Elle me guida ainsi vers mon pupitre. Ce dernier était désormais isolé des autres par les deux pupitres noircis qui représentaient les 2 victimes depuis le début de ce cauchemar. À ma gauche se tenait le pupitre qui devait être celui d'Anjali, et à ma gauche, celui d'Aimana, désormais vide lui aussi.

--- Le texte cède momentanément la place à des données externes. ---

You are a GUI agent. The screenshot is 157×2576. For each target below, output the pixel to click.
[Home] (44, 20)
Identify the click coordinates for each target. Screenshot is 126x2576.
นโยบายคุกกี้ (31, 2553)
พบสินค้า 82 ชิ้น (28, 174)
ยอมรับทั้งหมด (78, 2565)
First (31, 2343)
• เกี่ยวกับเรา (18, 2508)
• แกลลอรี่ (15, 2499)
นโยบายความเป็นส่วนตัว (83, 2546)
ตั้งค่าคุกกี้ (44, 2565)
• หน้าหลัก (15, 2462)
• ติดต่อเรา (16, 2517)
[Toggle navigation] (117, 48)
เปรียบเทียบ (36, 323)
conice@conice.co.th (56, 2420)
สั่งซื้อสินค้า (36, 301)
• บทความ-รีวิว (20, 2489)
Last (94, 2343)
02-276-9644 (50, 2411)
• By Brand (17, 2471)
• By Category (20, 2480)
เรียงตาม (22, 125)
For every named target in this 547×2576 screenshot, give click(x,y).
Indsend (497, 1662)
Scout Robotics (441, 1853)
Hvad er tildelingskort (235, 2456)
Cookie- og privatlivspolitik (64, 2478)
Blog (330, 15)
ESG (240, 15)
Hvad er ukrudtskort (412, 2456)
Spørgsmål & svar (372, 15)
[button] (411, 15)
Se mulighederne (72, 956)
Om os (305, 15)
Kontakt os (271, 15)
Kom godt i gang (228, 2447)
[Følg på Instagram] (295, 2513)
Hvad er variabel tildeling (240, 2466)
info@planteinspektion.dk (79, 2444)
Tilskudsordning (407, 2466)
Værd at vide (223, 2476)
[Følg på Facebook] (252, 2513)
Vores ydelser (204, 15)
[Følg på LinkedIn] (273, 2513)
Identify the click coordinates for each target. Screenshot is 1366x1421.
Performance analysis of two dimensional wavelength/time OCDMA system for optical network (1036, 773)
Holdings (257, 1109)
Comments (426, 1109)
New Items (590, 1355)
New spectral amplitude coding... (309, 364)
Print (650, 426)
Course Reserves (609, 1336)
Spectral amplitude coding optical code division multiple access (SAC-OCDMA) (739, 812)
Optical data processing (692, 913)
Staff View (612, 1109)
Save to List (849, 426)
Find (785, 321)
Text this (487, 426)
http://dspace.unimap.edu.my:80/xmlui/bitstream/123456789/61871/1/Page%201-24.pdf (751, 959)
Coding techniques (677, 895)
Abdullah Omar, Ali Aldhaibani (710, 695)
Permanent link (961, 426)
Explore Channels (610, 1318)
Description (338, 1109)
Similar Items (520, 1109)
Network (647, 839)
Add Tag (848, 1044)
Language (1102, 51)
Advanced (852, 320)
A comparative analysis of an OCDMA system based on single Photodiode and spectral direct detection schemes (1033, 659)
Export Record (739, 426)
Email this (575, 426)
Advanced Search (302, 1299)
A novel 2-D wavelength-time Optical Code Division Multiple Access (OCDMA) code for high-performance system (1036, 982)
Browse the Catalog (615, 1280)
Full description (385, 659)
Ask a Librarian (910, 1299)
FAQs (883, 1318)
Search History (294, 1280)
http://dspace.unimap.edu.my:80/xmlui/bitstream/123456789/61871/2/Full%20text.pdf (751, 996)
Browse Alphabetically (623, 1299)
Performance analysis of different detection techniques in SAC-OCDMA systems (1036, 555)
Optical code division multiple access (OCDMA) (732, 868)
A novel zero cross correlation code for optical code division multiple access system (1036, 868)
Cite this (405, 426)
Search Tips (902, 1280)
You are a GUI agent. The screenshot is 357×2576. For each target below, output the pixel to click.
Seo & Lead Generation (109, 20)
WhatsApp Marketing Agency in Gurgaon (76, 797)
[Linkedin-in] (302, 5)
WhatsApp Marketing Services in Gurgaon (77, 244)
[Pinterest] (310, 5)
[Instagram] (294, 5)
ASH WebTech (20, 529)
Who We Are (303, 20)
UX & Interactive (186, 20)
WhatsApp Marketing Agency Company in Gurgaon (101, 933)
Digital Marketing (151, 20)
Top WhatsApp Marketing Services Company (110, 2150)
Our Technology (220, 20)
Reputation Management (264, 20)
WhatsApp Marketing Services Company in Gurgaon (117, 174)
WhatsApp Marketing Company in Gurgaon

Royale, avant de me quitter, me caressa la tête comme à un petit chien et me confia presque comme une confidence :
- Je crois en toi.
Elle avait l'air anormalement sérieuse lorsqu'elle prononça cette dernière phrase. Ses yeux roses me quittèrent et elle partit vers la gauche, dépassant Mike et Nikolaï pour se tenir devant son propre pupitre.
Les autres finirent de s'installer à leur tour et Monokuma alla se percher sur son siège nous surplombant. Il attendit un instant que le silence s'installe et annonça finalement de sa voix grésillante :
- Le deuxième procès visant à découvrir et juger le coupable de la mort d'Aimana est ouvert.